Читаем Б. М. Кустодиев полностью

И все же друзья всегда заставали его бодрым и за работой, полным дружелюбия и нежности к природе, к галдящим за окном птицам и всяческому зверью.

«Купи ты детям хоть чижика — ведь это все-таки напоминание о природе», — наставлял он в 1911 году жену в письме из Лейзéна.

Теперь по столовой свободно летал ручной чижик Петька, и молодежь втихомолку потешалась над Нóтгафтом, который за чаем всегда опасливо поглядывал вверх, побаиваясь какого-нибудь сюрприза.

«Животных у нас всегда был полон дом, — вспоминает дочь художника. — Непременно кошка с котятами в ящике, который стоял у папы в мастерской (его изображение на равных с прочими сюжетами вошло и в рисунки к воиновской монографии. — А. Т.), и он часами ими любовался, играл с ними, брал на руки, клал за пазуху.
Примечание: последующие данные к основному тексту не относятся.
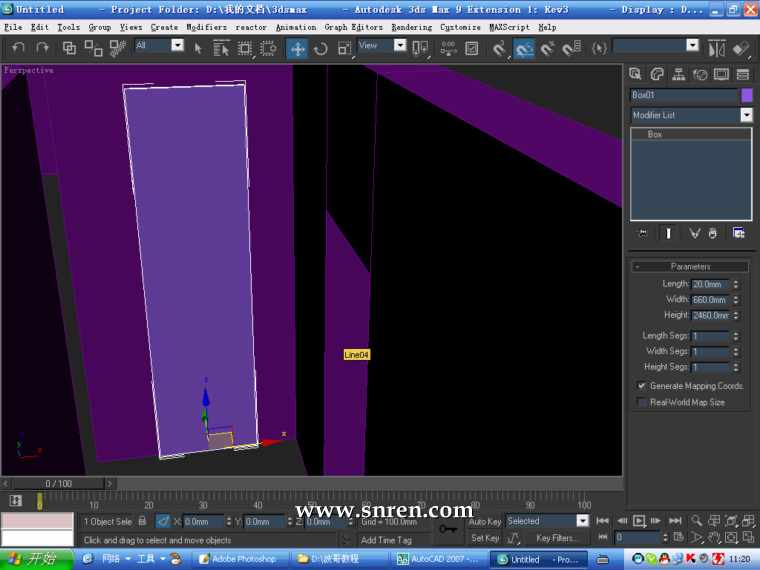Open the selection filter All dropdown
Image resolution: width=760 pixels, height=570 pixels.
click(x=178, y=45)
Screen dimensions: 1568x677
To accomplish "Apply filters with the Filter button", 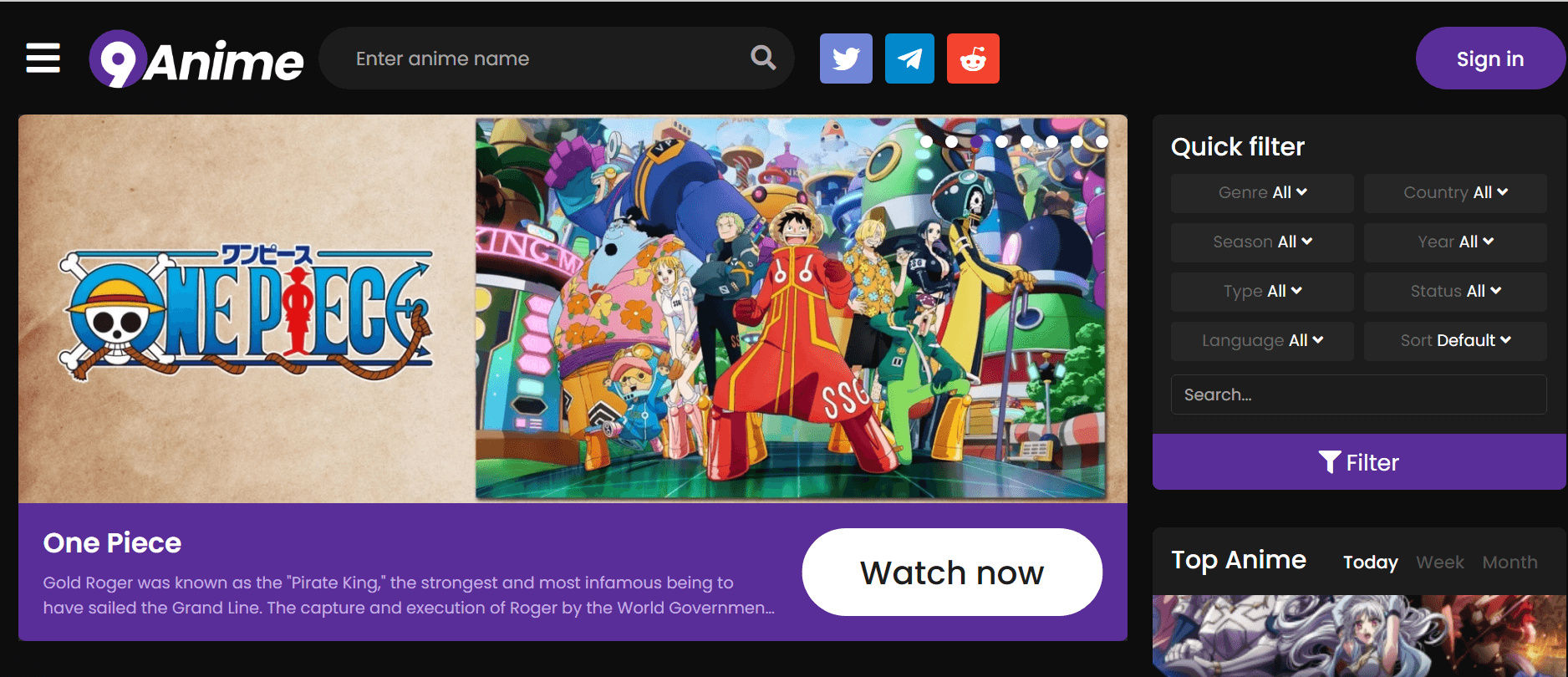I will pyautogui.click(x=1358, y=462).
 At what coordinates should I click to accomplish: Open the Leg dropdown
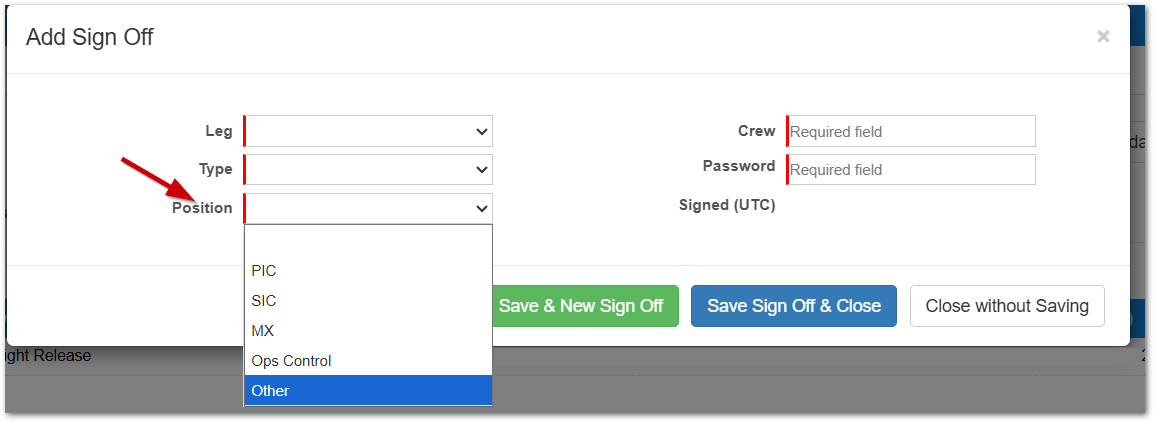click(368, 131)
Как-то пришел к нему по делам издательства С. Я. Маршак. Вдруг, в разгаре деловой беседы, у папы из-за пазухи высовываются четыре пушистые головки. Котята проснулись и выглянули».

Там же щенком проводила чуть не целые дни любимица всего дома — такса Пэгги. Она участвовала в загородных прогулках на автомобиле, отчаянно облаивая все. И Борис Михайлович нарисовал для машины эмблему: таксу, сидящую на задних лапах.

Незадолго до смерти он собирался ехать в Тульскую губернию на конный завод делать «портреты» лошадей.

Самое горячее участие принимал Кустодиев в делах своих детей и их молодых друзей. Особенно любил он и несколько раз рисовал Марию и Дмитрия Шостаковичей (для Кустодиевых все еще Марусю и Митю).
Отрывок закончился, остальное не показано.